The team developing the CognoSpeak system demonstrated an accuracy of 90 percent in trial tests at predicting the Alzheimer’s disease.
A new AI tool built by researchers at the University of Sheffield aims to help doctors in assessing early signs of dementia.
The tool, named CognoSpeak, is a virtual agent that asks memory-probing questions to the patient, based on outpatient consultations and cognitive tests. From there, the AI analyzes the responses from the patient for signs of Alzheimer’s disease, dementia, and other memory disorders. It then creates a report which a physician reads, who is then able to move the patient onto the appropriate care unit.
“The way a person speaks can tell us a great deal about their cognitive health and emotional wellbeing, and give us a very early indication of any signs of cognitive decline that may not otherwise have been detected,” said Professor Heidi Christensen of the University of Sheffield’s Department for Computer Science. “The system we’ve developed here at Sheffield uses speech technology to automatically extract these signs and the automation means we can provide a consistent, accurate and fast assessment for everyone.”
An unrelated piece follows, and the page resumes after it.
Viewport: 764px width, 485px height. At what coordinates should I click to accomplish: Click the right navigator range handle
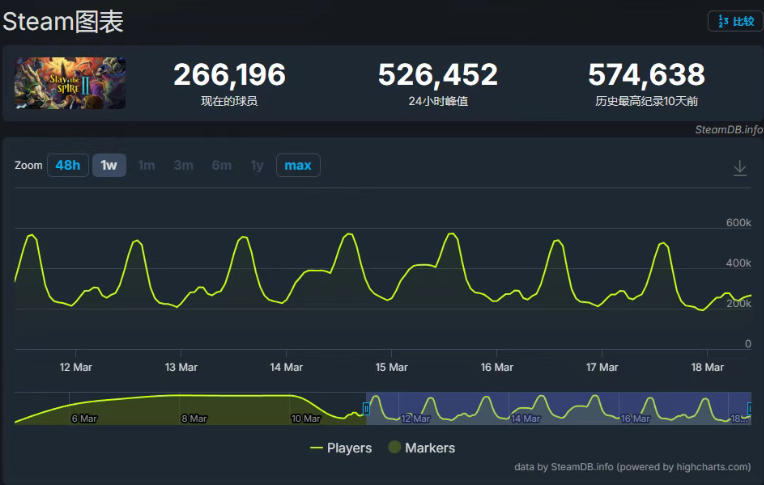(x=750, y=409)
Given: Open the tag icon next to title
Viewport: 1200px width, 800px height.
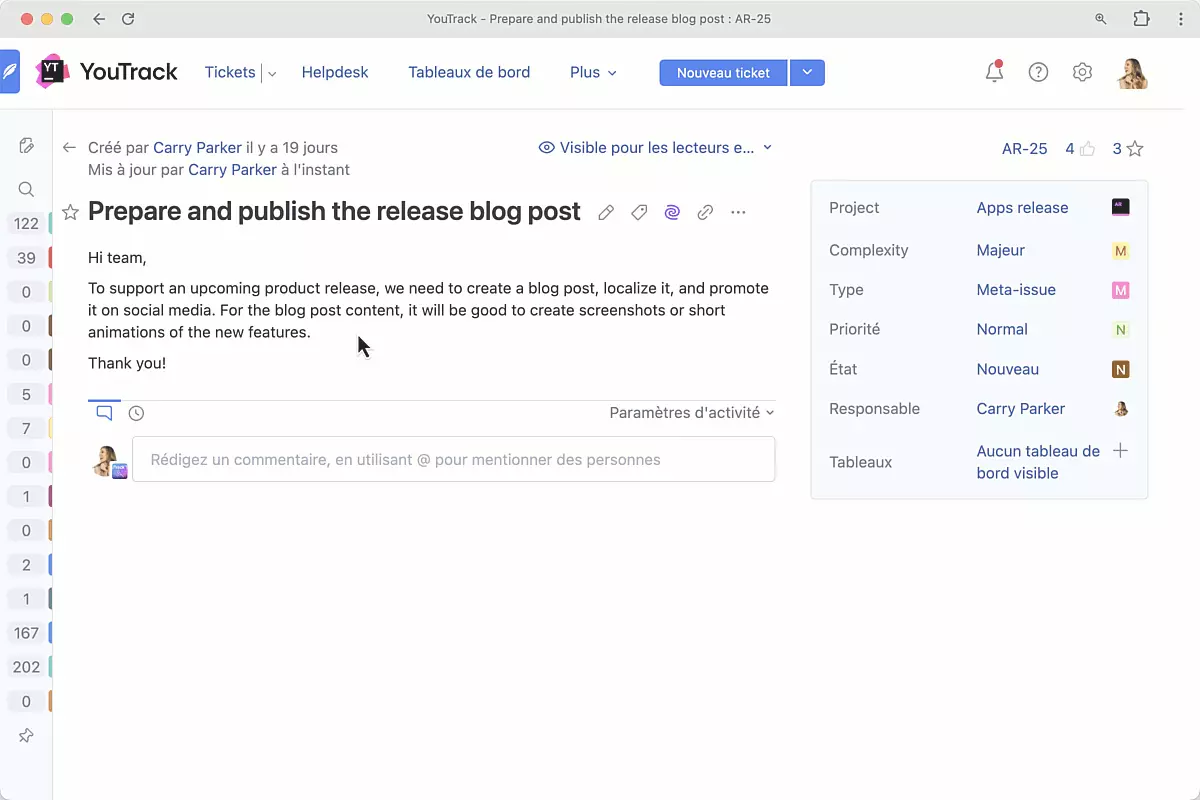Looking at the screenshot, I should 639,212.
Integrating artificial intelligence into the pathways for primary care could reduce the amount of time spent screening patients and move them onto specialists at a faster rate. Accordingly, the National Health Service in the UK and several other medical departments around the world are investigating ways to integrate AI. The NHS recently deployed an AI diagnostic tool for stroke recovery, with similar improvements to the speed of diagnosis and secondary care delivery.
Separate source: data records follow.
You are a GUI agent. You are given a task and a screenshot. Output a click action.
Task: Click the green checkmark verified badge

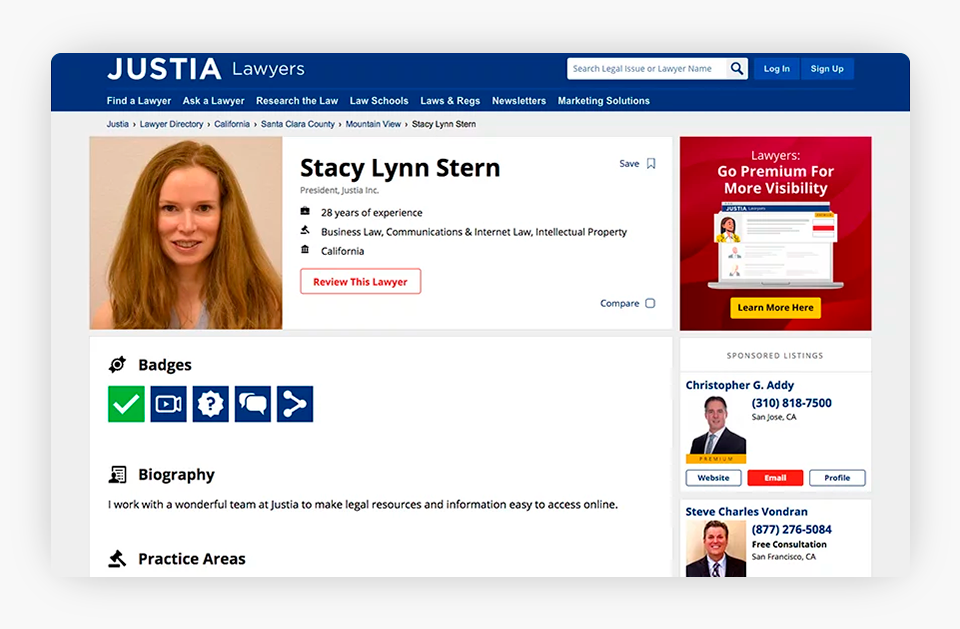click(126, 404)
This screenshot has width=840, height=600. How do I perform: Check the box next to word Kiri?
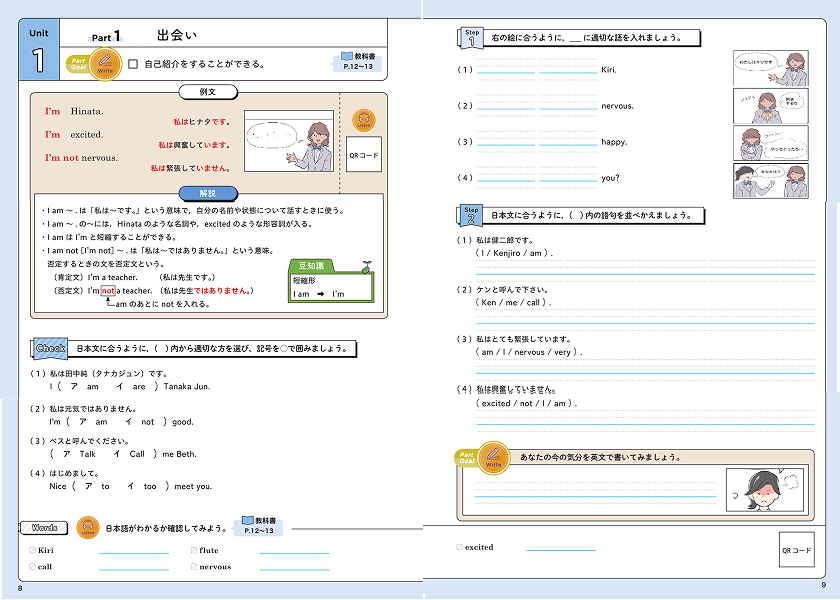coord(33,550)
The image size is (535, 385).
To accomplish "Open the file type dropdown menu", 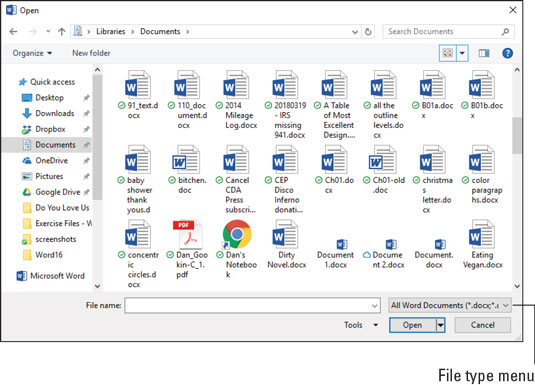I will pos(450,305).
“Waiting for a possible diagnosis of dementia can be a very anxious time for patients and their families,” said Dr. Dan Blackburn, a professor at the University of Sheffield’s Department of Neuroscience, in a release. “This tool could help patients start treatments sooner, reduce waiting times and give people certainty earlier. The CognoSpeak system could transform how dementia and other memory disorders are diagnosed by speeding up assessments. This would also free-up clinicians’ valuable time and mean that those who need specialist care get access to it as quickly as possible.”
Having artificial intelligence as the judgment call of a person’s health might seem like a worrying thought for some, however, without the integration of tools for automating the diagnosis patients could be looking at waiting times of months before a diagnosis. This is especially true for centralized health systems, such as in the UK, where it is more difficult for a patient to shift their healthcare provider.
The team developing the CognoSpeak system demonstrated an accuracy of 90 percent in trial tests at predicting the Alzheimer’s disease, which is as accurate as current pen-and-paper tests deployed in the UK. The obvious benefits of these tests is, once accepted by the NHS and other medical services, they can be completed by the patient at home in a few minutes and results can be sent to practitioners in a few hours.
Outside of speeding up diagnostics and other clinician time, AI is also being deployed as a way to speed up drug discovery and formulate new protein and amino acid patterns. Market researchers project that healthcare and pharmaceutical industries could be two of the most impacted industries by AI in the next decade, due to the multitude of use cases and potential return on investment.